San ve Wooyoung kollarındaki ikizlerini uzun koltuğa bırakıp soluklanmaya başlarken bir yandan da üstlerindeki telaş ve sinirin geçmesi için bekliyorlardı.İkili o kadar içmişti ki kendilerinden geçmişlerdi.
Sang yavaş yavaş ayılmaya başlarken önce San'a baktı daha sonra da yanındaki Wooho'ya ve sonrasında da tepesinde dikilen Wooyoung'a. Aklı karışmış gibiydi.
Yüzüne gülmekle korkmak arasındaki bir ifade takınırken tek eliyle alttan destek alıp koltukta doğruldu. "Us filminde miyiz?"
Wooho yanındaki çocuğun söylediği şey yüzünden kahkaha atmaya başlarken bir yandan da gözlerini aralayıp başlarında duran ikizlere bakmıştı. Gerçekten de şu an bir film sahnesini yaşıyor gibilerdi, olayın komikliğiyle Wooyoung'la gözlerini buluşturup dudak büzdü.
"Bana zarar vermezsin değil mi?"
Wooyoung her ne kadar göz devirse bile siniri bozulmaya başlamış ve o da yaşanan olaya gülümsemişti. Yanındaki San onun tepkisini görmeden bir şey yapmak istemediği için gülümsediği gördüğü gibi o da sırttı.
Dudak büzen çocuk birden tekrardan gülmeye başladıktan sonra midesindeki hareketlilik yüzünden koltuğun başlığına tutunup kalktı ve elini hemen ağzına bastırdı. Midesi çalkalanmıştı resmen.
"Kusacak sanırım Wooyoung sen götür onu," San hemen konuşunca Wooyoung'un dikkatini çekip onu midesi bulanam ikize yöneltmişti. Eliyle odayı işaret etti. "Lavabo şurada."
İkizinin koluna girerek ayağa kaldırmaya çalıştı Wooyoung. "Kalk çabuk." dedi endişesinin yanında bir yandan da sinirli bir ton kullanmıştı.
Wooho kendini klozetin olduğu tarafa attığı gibi kusmaya başlamışken Wooyoung kapıyı kapatıp kardeşinin uzun saçlarını yüzünden çekerek arkada tuttu, bir yandan da eliyle sırtını sıvazlayıp artık dikkatli olması gerektiğini söyleyip duruyordu.
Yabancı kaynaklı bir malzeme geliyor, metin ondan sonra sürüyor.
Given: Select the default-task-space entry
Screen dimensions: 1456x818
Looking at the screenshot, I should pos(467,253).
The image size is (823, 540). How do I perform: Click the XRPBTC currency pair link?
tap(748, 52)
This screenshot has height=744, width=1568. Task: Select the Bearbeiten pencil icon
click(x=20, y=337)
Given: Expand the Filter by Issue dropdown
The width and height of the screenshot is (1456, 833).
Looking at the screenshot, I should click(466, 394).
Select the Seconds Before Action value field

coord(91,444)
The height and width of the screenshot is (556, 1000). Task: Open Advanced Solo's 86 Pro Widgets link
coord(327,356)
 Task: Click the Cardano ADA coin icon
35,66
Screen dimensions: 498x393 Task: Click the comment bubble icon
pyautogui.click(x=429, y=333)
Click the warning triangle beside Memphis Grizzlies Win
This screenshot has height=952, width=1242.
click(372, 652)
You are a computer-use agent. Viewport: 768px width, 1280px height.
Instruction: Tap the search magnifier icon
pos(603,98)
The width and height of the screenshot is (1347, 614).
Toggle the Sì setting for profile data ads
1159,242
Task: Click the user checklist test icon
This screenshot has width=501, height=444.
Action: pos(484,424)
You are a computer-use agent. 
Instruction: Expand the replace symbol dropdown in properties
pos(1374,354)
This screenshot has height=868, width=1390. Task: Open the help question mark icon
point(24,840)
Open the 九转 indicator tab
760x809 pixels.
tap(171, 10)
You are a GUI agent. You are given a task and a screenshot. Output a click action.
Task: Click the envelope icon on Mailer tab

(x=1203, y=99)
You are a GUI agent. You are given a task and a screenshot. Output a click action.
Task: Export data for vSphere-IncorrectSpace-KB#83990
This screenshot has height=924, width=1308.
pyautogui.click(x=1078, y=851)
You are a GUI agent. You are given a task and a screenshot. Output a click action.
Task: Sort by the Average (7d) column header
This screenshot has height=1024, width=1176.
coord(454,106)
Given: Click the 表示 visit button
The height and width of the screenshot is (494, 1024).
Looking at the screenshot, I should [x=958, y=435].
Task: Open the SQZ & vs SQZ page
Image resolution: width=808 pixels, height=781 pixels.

San kapının kapandığını gördüğü gibi ikizine dönüp bacağıyla onu dürttü, kendisine bakmasını sağladı. "Ne halt yiyorsun lan?"
Sang yerinde iyice doğrulup sırtını koltuğa yasladı. Elleriyle de uzamış saçlarını geriye doğru yatırdı. "Birazcık içtik ne var bunda? Her zaman yaptığım şeyler ayrıca, niye bu kadar takıldın rahatlasana."
"Sen her boku ye tamam alıştık ama bok gibi ortamına o çocuğu da sürüklüyorsun. Wooyoung kardeşini bulana kadar ne hale geldi biliyor musun?" Git gide yükselmeye başlayan sesini fark edince susmuştu San, içerdekilerin duymasını istemedi.
"Wooho da istedi, sanki ben onu zorluyormuşum gibi konuşma."
"Eğlenebilirsiniz ama sorumsuz olamazsınız. Çocuk beni aradı telaştan ölüyordu resmen." San o anları hatırladığında sinirle arkasını ona dönüp iç çektikten sonra tekrardan ikizine döndü.
"San sus artık kafam ağrıyor." Sang onun devam edeceğini anlayınca sızlanarak yerinde kıpırdandı, çok içtiği için başı da ağrıyordu zaten. Tekrardan onun öğütlerini dinlemek istemiyordu.
İşaret parmağını koltukta oturan ikizine doğrultup ciddi bir tonda konuştu San. "Bir daha böyle bir şeyi tekrarlamayacaksın."
Sang kaşını kaldırdı. "O istediği sürece yaparım."
Sang'ın verdiği cevaplar ve tavırlar San'ı iyice kızdırırken içinden kendisine hakim olması gerektiğini söylemeye çalıştı. Kapıyı kontrol edip hâlâ kapalı olduğuna emin olunca da Sang'a eğildi.
"Sevgilin değil mi lan bu çocuk? İyiliğini isteyip tam tersi kendini de onu da toparlayıp böyle ortamlardan uzak tutmak varken niye iyice oraya sürüklüyorsun?" dedi uyarıcı bir tonla.